Thoughts about Quality of XML based Specifications...

ttrapp · ‎05-18-2007

Some things seem to be so simple that we don’t spend much time to question them. For example: how do we code the day of a week in a specification for data exchange. For an XML Schema expert this is an easy exercise to define a code list as an enumeration data type:

<xs:simpleType name="day">
     <xs:restriction base="xs:string">
          <xs:enumeration value="Mon"/>
          <xs:enumeration value="Tue"/>
          <xs:enumeration value="Wed"/>
          <xs:enumeration value="Thu"/>
          <xs:enumeration value="Fri"/>
             <xs:enumeration value="Sat"/>
          <xs:enumeration value="Sun"/>
                </xs:restriction>
</xs:simpleType>

But is it reasonable? There are doubts:

If one code in a code list changes, we have to exchange the XML schema. This is easy in an EAI scenario but in B2B with lots of partners this can be difficult.
Some code lists are huge – think of medical classifications. As a consequence we would get huge schemata and validation against them will be time consuming.
And even if one code is wrong, should we reject the whole document?

But there are other difficulties. Every French patriot will explain to you that {‘Lun’, ‘Mar’, ‘Mer’, ‘Jeu’, ‘Ven’, ‘Sam’} is the better code list. This leads to following general questions:

Which representation for a code list should we use?
Is my code list complete? Usually different user define different subsets od code lists.
Which representation of a code list do we need in a particular situation?
Are there other subsets that are more reasonable? Are we able to put those subsets together if it should be necessary?
Supposed a standardization of different code list is not possible because they coexist in different specifications. How can we define proper mappings between them? Can we define standardized mappings to translate different representations of code lists?

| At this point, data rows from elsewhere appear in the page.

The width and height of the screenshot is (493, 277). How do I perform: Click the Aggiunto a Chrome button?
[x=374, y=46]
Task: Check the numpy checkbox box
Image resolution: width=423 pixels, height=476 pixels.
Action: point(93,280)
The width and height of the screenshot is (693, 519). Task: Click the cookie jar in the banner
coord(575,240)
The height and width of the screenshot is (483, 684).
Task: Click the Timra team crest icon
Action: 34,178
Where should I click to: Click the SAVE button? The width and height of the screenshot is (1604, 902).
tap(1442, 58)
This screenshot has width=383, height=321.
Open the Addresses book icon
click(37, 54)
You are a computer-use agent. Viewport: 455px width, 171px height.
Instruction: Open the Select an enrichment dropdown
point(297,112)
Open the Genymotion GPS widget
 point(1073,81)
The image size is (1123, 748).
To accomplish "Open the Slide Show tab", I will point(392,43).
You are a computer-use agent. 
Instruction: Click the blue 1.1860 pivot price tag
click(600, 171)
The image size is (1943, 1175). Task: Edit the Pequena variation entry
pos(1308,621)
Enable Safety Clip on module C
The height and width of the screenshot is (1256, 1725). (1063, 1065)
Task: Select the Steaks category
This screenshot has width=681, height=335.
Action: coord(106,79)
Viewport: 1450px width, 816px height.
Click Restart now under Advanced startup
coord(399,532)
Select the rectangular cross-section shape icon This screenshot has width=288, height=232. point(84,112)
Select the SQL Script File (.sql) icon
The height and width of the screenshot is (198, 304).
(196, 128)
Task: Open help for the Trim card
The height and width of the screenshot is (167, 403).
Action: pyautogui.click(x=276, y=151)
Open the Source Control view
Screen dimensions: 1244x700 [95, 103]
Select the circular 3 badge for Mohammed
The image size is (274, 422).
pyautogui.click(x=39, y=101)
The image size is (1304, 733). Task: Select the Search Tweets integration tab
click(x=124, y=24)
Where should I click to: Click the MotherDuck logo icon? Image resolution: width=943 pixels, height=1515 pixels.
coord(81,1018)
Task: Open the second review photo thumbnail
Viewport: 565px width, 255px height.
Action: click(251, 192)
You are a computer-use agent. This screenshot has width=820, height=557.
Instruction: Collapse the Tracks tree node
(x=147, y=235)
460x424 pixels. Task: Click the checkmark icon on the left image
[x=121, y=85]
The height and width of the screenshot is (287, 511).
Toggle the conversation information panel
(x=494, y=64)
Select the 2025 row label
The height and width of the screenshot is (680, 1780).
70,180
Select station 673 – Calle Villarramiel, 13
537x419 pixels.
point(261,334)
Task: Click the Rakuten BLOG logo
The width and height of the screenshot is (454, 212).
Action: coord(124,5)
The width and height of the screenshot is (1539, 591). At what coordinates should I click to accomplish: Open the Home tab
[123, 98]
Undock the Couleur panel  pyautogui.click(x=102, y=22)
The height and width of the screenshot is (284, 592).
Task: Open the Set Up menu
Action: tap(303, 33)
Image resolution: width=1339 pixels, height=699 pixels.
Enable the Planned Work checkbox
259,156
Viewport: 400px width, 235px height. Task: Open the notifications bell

And what about code lists in classical, non-XML based specifications? If you look at specifications for data exchange between german compulsory health insurance and other institutions you will recognize that there are lots of proprietary code lists. We have to copy them from PDF documents to program proper mappings. There is no standard software we can use to scan the payload for incorrect codes.

In fact it would be useful if there would be a formal definition of code lists and standard software that performs mappings or can validate documents against formal definitions. With XML technology we have the chance to do it better.

Code Lists in XML based Specifications

Let’s take a look at some specifications for data exchange and study how they deal with code lists. For me it was surprising that simple data types are not that common as I expected. Some standards chose a different approach:

FpML (Financial Product Market Language - a financial XML specification) decided not define simple data types, instead they refer to an external scheme containing code lists. UBL and MDDL chose a similar approach.
Health care specifications like HL7 Messages or CDA (and its german adaption SCIPHOX) use OIDs to define code lists. OID is a short form for Object Identifier and has it‘s origin outside XML. They are unique alphanumeric identifiers registered under the ISO registration standard to reference a specific object or object class: institutions, classifications or even records. The code lists defined by OIDs are not defined by schemata and there is no way to validate them. We code the OID in an S attribute and the OID version in the SV attribute; you find the code in the V attribute:
```
<fachgruppe V="060" S="1.2.276.0.76.5.114" SV="1.00"/>
```
The german standard eHealthData which is similar to SCIPHOX uses OIDs, too, but delivers code lists within an XML document. In fact it has a very tricky mechanism that can ensure that the codes are unique within a code list and that codes in the payload are valid according to the code list specified in an XML schema. I recommend that everyone who is interested in advanced XML schema design should study this specification and especially the schema keytabs.xsd.

The german eGovernment standard XMeld refers to external code lists, too:

<statusderwohnung>
  <tabelle>http://www.osci.de/xmeld11/spezifikation#schluesseltabelle.5</tabelle>
  <schluessel>0</schluessel>
</statusderwohnung>

Genericodes

Up to now there are no techniques to validate XML documents against external code lists I mentioned above. But XML infrastructure offers tools to select codes from XML documents together with code lists that are identified using URIs. But at first we need a generic method for describing code lists and different representations of them. We need a versioning mechanism and a method to define subsets code lists.

And this is exactly what OASIS proposed: OASIS has released the committee draft of genericode 1.0, the OASIS Code List Representation XML format, for public review, see http://www.genericode.org/.

This specification defined an abstract model in XML Schema and UML with three elements:

ColumnSet defines a set of columns and keys that can be re-used in code list definitions,
Codelist defines a simple or derived code list,
CodelistSet defines a set of code list versions.

Draft versions of genericodes are used by FpML. Here's an example to refer to USD as currency unit:

USD

Summary

Simple data types are not very useful for data exchange specifications and modern approaches use external schemes. Genericodes provide a generic data model for code lists that uses ideas from relational databases. It also supports versioning and changes.

The next step is the creation of a infrastructure for managing code lists, perform mappings based on code lists and validation against code lists.